### Assignment:
Copy out the data from the line containing "Where should I" to its last line, exactly. No pictures.

::::::::::

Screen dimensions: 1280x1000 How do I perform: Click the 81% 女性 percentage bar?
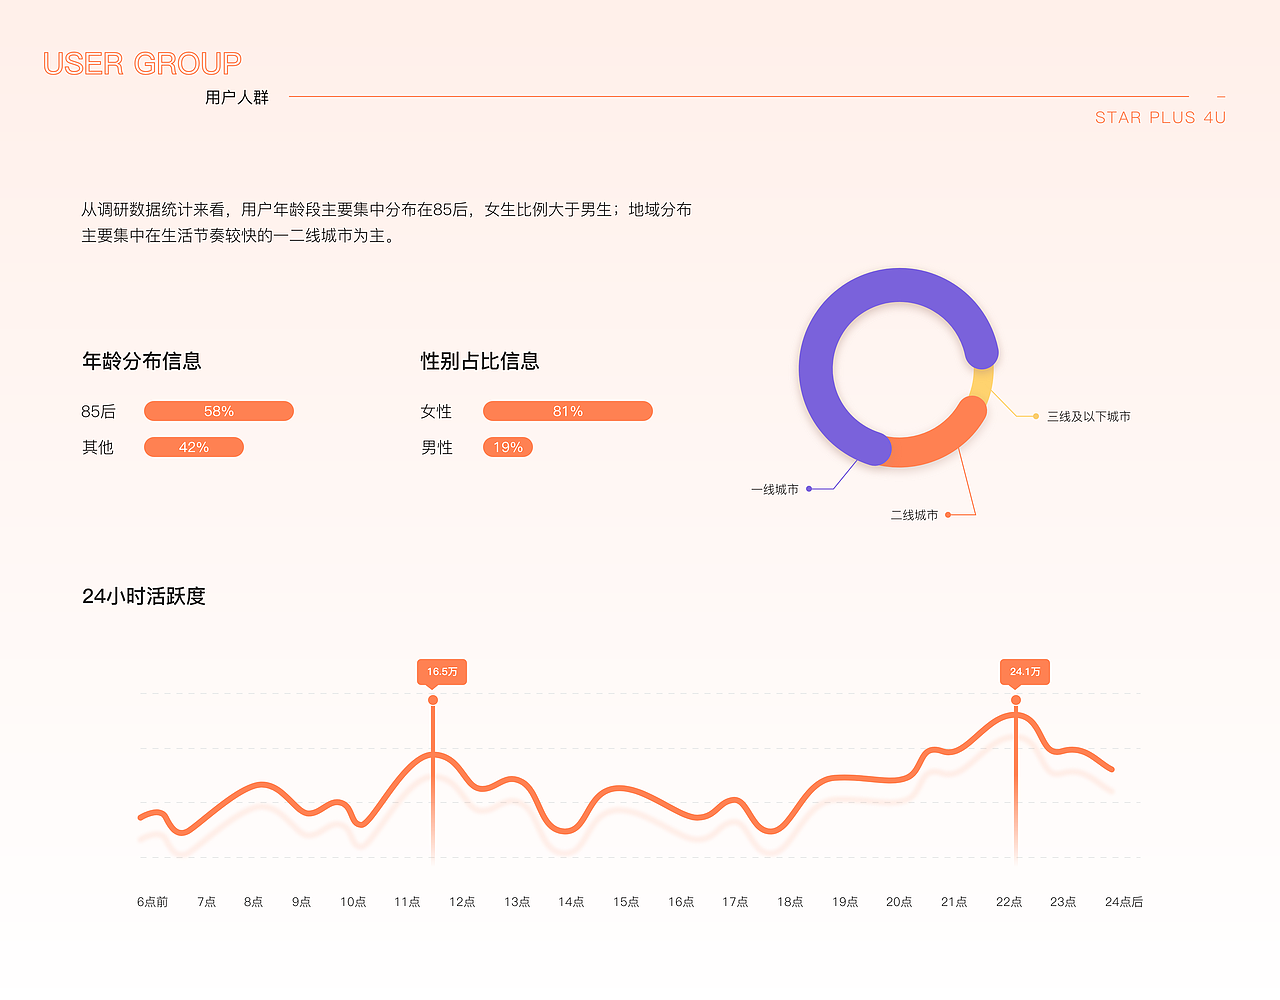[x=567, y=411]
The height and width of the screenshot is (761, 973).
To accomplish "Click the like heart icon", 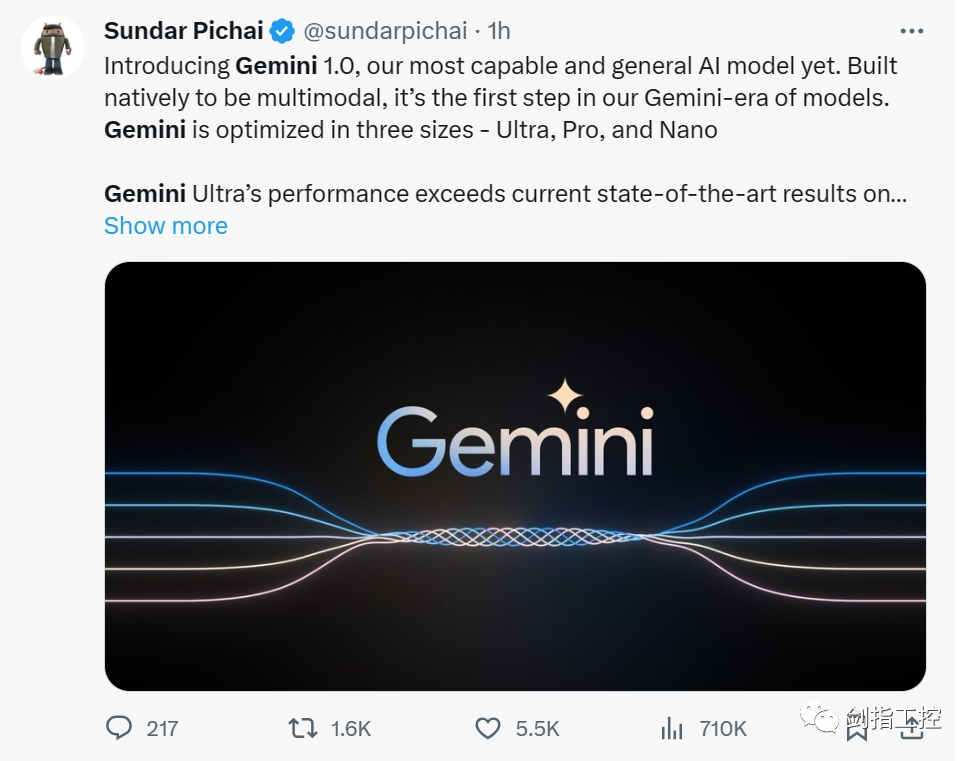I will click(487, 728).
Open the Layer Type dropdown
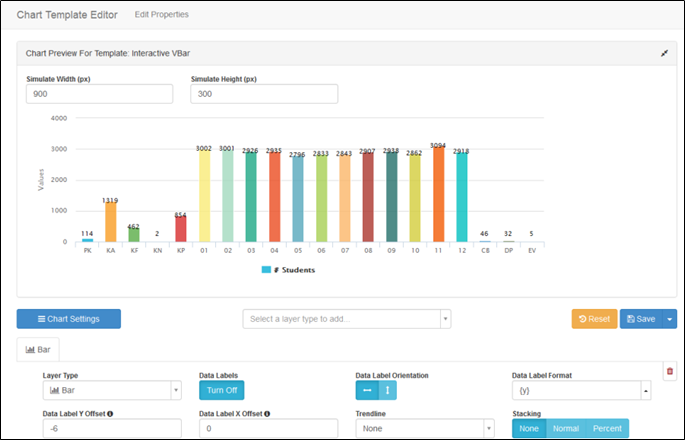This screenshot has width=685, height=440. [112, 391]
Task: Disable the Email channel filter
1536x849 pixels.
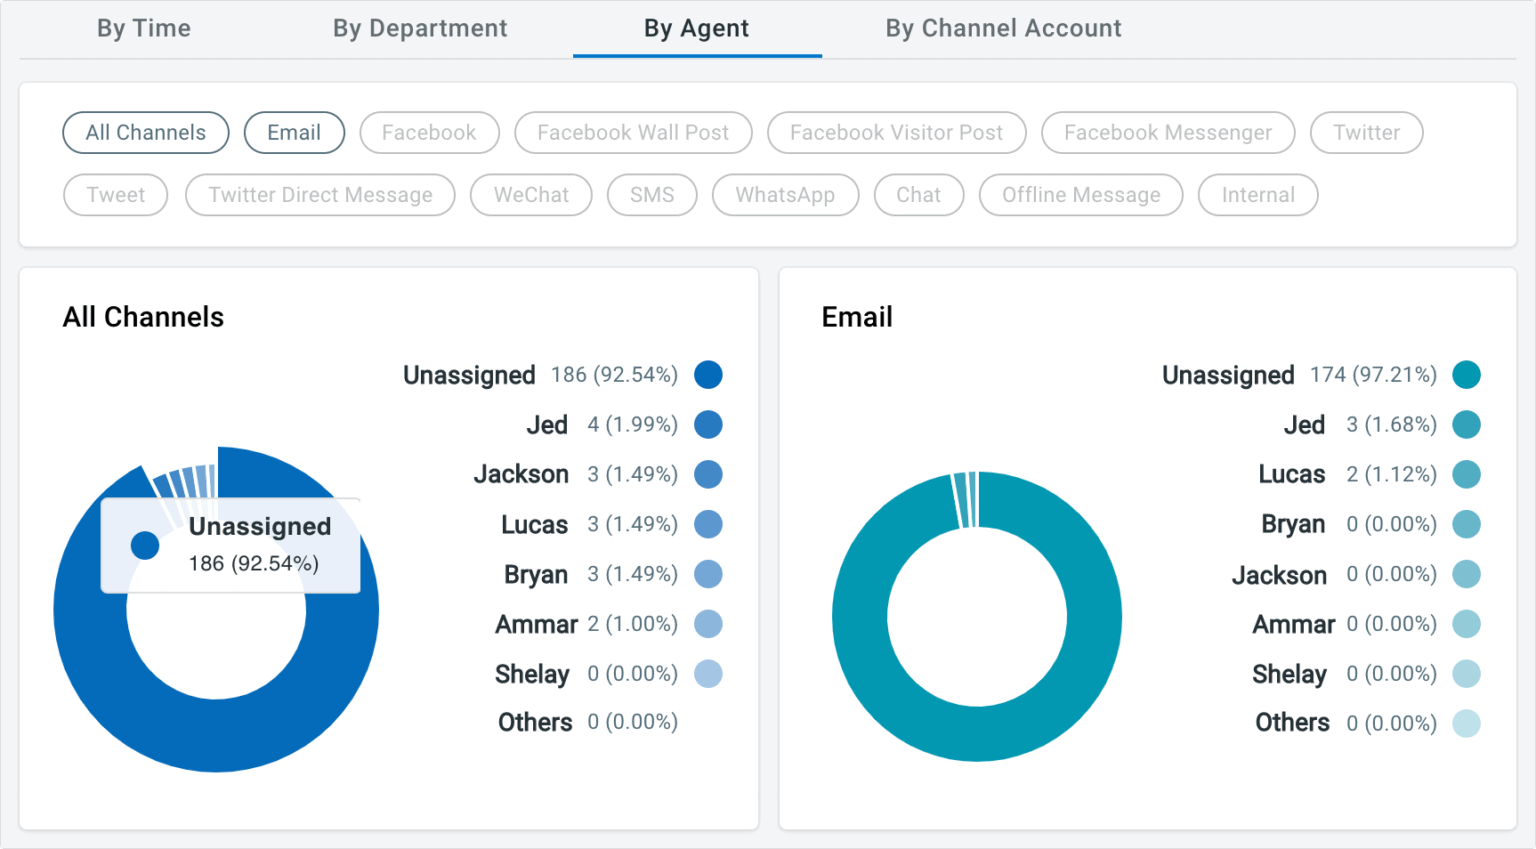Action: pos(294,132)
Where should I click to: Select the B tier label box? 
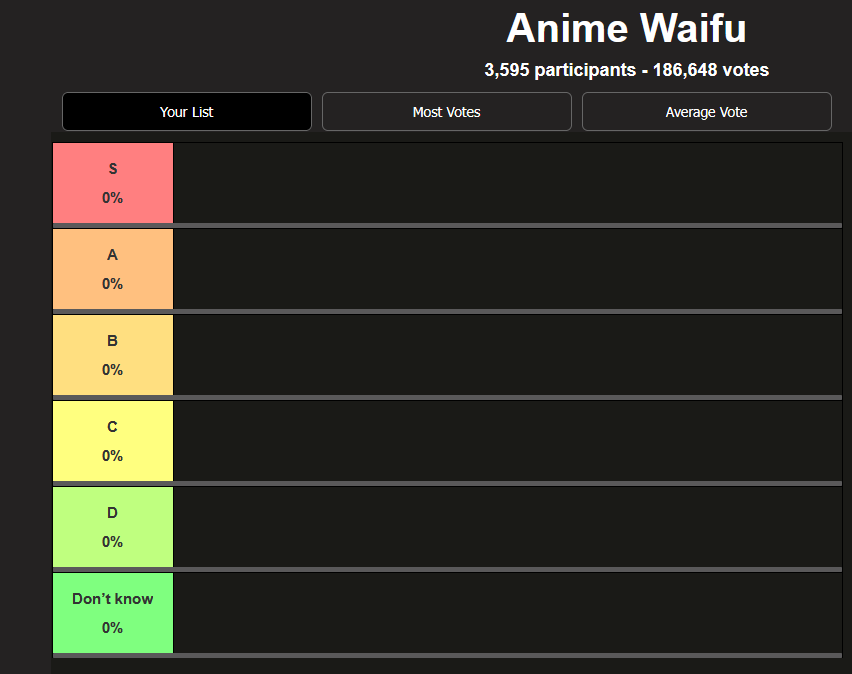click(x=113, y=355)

::::::::::

### Response below:
Where should I click to: Select the B tier label box? 
click(x=113, y=355)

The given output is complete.